Here is my confusion now:
After these steps I am not sure if I have to wrap these Graph Filters and Capture Graph Filter in one application which would be having main method and compile it to get .exe file or I need to compile as another .dll file.

Or How should I wrap these steps to create final application?

回答1:

I want to create simplest virtual webcam application which can output any image or video to virtual camera. That virtual camera should be visible as video device in online meetings like Google meet or zoom.

There is no support for virtual web cameras in Windows as a unified API and what you are trying to achieve is, generally speaking, possible but far more complicated than a question of setup.

The task can be decomposed into three parts, and you will be able to find past StackOverflow questions that elaborate all of the three (some references are given below).

First, you need to resolve the problem of integration of a virtual camera into third party software. Per the statement I started from, the OS API offers no way for a generic virtual camera interface in terms of OS extensibility point that enables third party application "see" a new camera device.

A popular way to inject a fake camera device into applications is virtual DirectShow video source (and respectively Vivek's VCam source code).

The diagram from Registering a network video stream as a virtual camera describes the APIs used by applications to work with cameras and illustrates limitations of virtual DirectShow cameras, specifically why they are not visible by every video-enabled application in Windows.

See also questions Virtual Driver Cam not recognized by browser and DirectShow filter is not shown as input capture device.

All in all, to develop a virtual webcam for all and any application in Windows you would need to develop a driver, something few are ready to deal with.

Newer Media Foundation API offers nothing to help with functionality of virtual webcam.
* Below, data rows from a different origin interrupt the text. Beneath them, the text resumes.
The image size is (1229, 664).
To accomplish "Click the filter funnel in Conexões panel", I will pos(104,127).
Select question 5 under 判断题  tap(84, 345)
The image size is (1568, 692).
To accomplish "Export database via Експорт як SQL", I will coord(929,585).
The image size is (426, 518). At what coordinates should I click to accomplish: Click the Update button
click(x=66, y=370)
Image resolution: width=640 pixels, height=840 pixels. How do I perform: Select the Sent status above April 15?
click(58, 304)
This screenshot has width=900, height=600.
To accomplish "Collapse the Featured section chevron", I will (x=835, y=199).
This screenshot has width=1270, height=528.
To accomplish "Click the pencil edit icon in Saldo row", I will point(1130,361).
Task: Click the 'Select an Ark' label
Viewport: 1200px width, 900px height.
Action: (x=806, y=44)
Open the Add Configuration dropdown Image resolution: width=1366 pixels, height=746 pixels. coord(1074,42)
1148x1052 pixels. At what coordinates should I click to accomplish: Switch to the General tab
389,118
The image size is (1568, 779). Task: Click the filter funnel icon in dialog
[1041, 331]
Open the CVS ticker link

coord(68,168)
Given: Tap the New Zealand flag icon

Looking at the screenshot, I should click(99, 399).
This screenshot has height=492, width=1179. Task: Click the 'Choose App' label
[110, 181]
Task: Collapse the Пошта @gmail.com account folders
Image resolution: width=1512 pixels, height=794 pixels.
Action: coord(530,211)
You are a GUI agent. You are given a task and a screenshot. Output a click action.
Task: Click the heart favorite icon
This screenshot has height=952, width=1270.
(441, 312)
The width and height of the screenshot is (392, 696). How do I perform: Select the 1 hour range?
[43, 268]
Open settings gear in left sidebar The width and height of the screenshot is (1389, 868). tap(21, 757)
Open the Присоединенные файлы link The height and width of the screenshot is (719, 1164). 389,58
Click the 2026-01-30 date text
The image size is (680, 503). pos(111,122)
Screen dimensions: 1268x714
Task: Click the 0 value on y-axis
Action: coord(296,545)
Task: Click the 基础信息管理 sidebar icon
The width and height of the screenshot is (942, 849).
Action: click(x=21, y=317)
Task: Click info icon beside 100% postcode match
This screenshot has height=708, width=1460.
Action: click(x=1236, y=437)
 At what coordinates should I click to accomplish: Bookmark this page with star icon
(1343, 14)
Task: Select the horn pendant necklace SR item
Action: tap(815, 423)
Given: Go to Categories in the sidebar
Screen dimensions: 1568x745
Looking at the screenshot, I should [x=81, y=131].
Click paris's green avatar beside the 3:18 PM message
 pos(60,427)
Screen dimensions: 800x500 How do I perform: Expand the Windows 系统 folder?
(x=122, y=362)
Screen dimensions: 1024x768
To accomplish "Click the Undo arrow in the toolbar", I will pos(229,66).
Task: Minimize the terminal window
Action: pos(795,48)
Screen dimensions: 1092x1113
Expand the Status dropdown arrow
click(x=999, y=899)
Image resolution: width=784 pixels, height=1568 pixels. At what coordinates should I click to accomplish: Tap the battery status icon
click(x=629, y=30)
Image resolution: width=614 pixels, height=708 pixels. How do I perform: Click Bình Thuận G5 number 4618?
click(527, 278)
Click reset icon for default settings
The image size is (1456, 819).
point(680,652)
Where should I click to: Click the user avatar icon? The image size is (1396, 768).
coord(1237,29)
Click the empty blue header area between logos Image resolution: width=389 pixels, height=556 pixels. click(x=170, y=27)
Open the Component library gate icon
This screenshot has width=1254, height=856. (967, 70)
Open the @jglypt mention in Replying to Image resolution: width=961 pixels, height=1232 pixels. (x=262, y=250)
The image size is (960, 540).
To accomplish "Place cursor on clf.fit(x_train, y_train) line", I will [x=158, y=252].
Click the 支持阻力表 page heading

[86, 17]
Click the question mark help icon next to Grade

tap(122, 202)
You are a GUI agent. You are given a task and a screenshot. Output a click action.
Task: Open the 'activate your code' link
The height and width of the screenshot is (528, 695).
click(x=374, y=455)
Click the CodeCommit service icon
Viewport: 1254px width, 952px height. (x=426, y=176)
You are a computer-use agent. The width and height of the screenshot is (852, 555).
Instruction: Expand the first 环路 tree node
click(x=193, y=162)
Second, you need to define a method of injection of video frames into whatever virtual camera you develop. There is no need to use DirectShow or Media Foundation because in the end of the day all you need is to submit video frames to the back end of your virtual camera implementation and you are free to use any convenient method.

Use of DirectShow for this task make sense overall, but you don't need to. If you are not familiar with the API and you are starting with basics of creation of a filter graph, then it is quite likely that it is easier to go with a non-DirectShow solution. If you need to mix a real webcam image into your feed, you can capture it with Media Foundation in particular. If you plan to use GPU services of sorts, Media Foundation would be a better API to use again. DirectShow still remains good option as API to build your pipeline on.

Third, there is often a question of interprocess communication to connect the virtual camera implementation and the source of the video. In some cases it is not necessary, but more often it is just overlooked.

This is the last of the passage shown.